Sometimes stress can prove to be beneficial, as it helps you to cope with difficult situations. However, the worse kind of stress can be ongoing, low level and chronic and can affect your health without you even realising it. This kind of stress can play havoc on your health and can lead to more serious issues. So what are some of these common problems that stress can exacerbate?
Common Effects of Stress on Your Health
Depression and anxiety
Many things can cause depression and anxiety, but one of the main causes is stress. Chronic stress can increase the risk of developing anxiety and depression. Chronic stress can overwhelm you and wear you down resulting in disordered moods, decreased productivity, sleeping issues, and your relationships with others. To get help in managing your stress, visit a mental health professional’s website.
Chronic stress can significantly affect your body’s capacity to maintain a healthy weight. According to various researches, the stress hormone, cortisol, can cause weight gain. When your adrenaline glands produce adrenaline and cortisol, glucose is produced as a result. Glucose is intended to give you the energy you will need to get out of that stressful situation.
If you find that stress has impacted your hunger levels and your waistline is getting bigger, try to get rid of foods in your diet that might contain high fat and sugar. Exercising can also lower the levels of the hormone cortisol.
Headaches and migraines
Your muscles tend to tighten up whenever you get stressed. They then release again once you are relaxed. However, when you are under constant stress, your muscles fail to relax causing headaches and migraines, shoulder and back pain as well as body aches. All these aches and pains start out an unhealthy lifestyle because you'll find it harder and more difficult to exercise and could turn to over the counter medications for symptomatic relief.

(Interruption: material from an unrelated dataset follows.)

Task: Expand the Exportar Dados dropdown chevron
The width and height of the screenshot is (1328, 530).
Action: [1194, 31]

Stress can cause stomach problems like vomiting and diarrhea. This is usually the result of a surge in hormones that can upset your digestive system. An increase in stomach acid can result in ulceration to the lining of the gut. A good thing to keep in mind is that stress isn’t responsible for causing ulcers, the bacterium H. Pylori is a factor. However, chronic stress can increase your risk and can worsen existing stomach ulcers. Vomiting, constipation, and diarrhea are also a result of stress.

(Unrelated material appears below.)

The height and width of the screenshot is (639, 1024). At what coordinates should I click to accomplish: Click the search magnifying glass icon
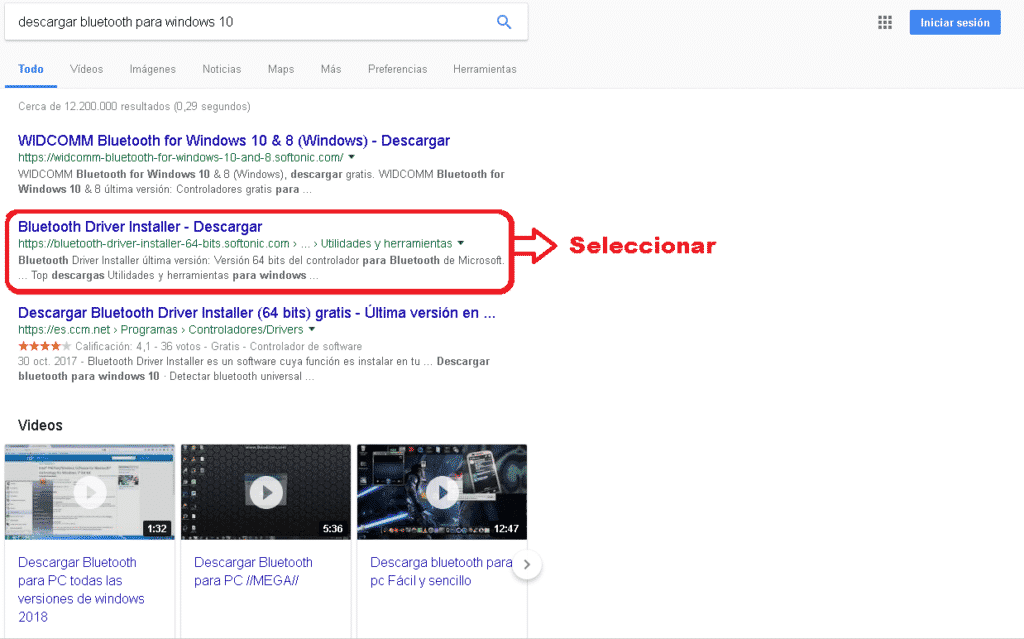tap(503, 21)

When you're under stress, your liver releases extra glucose to give you an increase in energy. Being under constant or chronic stress keeps your body producing more glucose leading to a glucose surge. This then increases your risk of having Type 2 Diabetes.
The stress hormone can affect your cardiovascular system. When your body responds to stress, it produces a stress hormone. During this time, you inhale faster to quickly distribute blood rich in oxygen to your body. High levels of stress can dramatically increase your heart rate as well as blood pressure, which can lead to more serious health problems like heart attacks and stroke. You might also be at greater risk of stroke and heart attack if you have a history of heart problems.
De-stress today to avoid the above effects and improve your mental and physical health. Additionally, ask for help from your family and friends whenever you need it, take care of yourself by eating healthy, getting enough sleep, and keeping up an exercise program. Little reminders like this can go a long way to keeping you and your mental health on track.